THE EXERCISE. Copy out every line of the data below, unchanged.

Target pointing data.
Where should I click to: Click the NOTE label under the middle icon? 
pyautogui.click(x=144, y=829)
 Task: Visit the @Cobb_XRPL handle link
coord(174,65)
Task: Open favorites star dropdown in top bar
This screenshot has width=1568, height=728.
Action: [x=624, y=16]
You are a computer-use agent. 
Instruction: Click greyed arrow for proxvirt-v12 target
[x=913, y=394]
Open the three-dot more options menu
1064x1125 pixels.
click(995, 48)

THE RESPONSE.
Where should I click to: Click the NOTE label under the middle icon? 
pyautogui.click(x=144, y=829)
 Task: Visit the @Cobb_XRPL handle link
coord(174,65)
Task: Open favorites star dropdown in top bar
This screenshot has width=1568, height=728.
Action: [x=624, y=16]
You are a computer-use agent. 
Instruction: Click greyed arrow for proxvirt-v12 target
[x=913, y=394]
Open the three-dot more options menu
1064x1125 pixels.
click(995, 48)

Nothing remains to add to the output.